Camels are part of desert culture. They’re ubiquitous in those locations and have a close ancestral tie with people in the region. Employing them while engaged in counterinsurgency in a desert makes a lot of sense, if only to display to the population that we, too, appreciate the camel.
A Sea Change for the Ship of the Desert
I am well aware that this essay won’t cause anyone with any decision-making authority to sell the Army’s ground transportation assets tomorrow and invest our money in camel herds. While the reasons why our Army should use camels for company-and-below level tactical distribution in counterinsurgency operations are crystal-clear to me, a lot of things about the way to manage distribution in counterinsurgency must change.
We have to start saving money on distribution in counterinsurgency. Whenever I read the phrase “blood and treasure,” in the back of my mind I instantly realize that the “treasure” part is distribution. Whether fuel, repair parts, building materials or new and better armored trucks, we are spending money we don’t have on things we don’t necessarily need to fight an agile insurgency. If agility is what we are after, camels could be the limiter on the massive amount of materiel we bring to the fight.

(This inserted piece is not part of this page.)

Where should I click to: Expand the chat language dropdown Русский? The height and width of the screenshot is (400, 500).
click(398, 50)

We have to quit bringing all this stuff with us to fight a counterinsurgency - if you can’t carry it, you don’t need it. Sprawling tactical operations centers, piles of generators, thousands of tons worth of t-walls mean only one thing - more distribution. Continuous requirements for fuel, water, parts, building materials and the stacks and stacks of containers don’t make our ground forces more agile - they make us more reliant on distribution to prosecute counterinsurgency rather than less reliant. The quote from an Afghan commando is succinct: “if you go fox hunting, don’t bring an elephant to chase the fox.” Camel distribution could work at lower echelons, but only if we take the risk to travel as light as the insurgents do.
We have to take a risk to get benefits. The increased distribution mobility, increased intelligence collection and increased legitimacy with the population we would get by moving from huge, expensive trucks to camels can only be gained by being willing to allow transporters to put their lives in their own hands and move supply with camel distribution. The only thing worse than rejecting the idea of camel distribution out of hand would be to reject the idea out of fear that our properly-trained soldiers can’t take care of themselves in a fight.

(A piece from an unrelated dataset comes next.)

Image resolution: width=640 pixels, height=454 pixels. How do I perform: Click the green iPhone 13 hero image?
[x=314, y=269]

We can’t keep doing what we’ve been doing. Although our soldiers are professional and do their jobs as well as they can within the paradigm we’ve given them, we somehow are losing the peace. It isn’t my contention that camel distribution will singlehandedly and decisively swing the balance of initiative firmly toward counterinsurgency, I am contending that it’s worth a shot to give it a try - if nothing else, we would save money. The Army’s Operating Concept is “win in a complex world” - does the answer to our distribution have to be equally complicated?
[i] Kilcullen, David. Counterinsurgency (New York: Oxford University Press, 2010).
[ii] Throughout this article, I use the term “distribution” when I discuss supply moved by transportation; the operational term “logistics” refers to supply, transportation, and maintenance.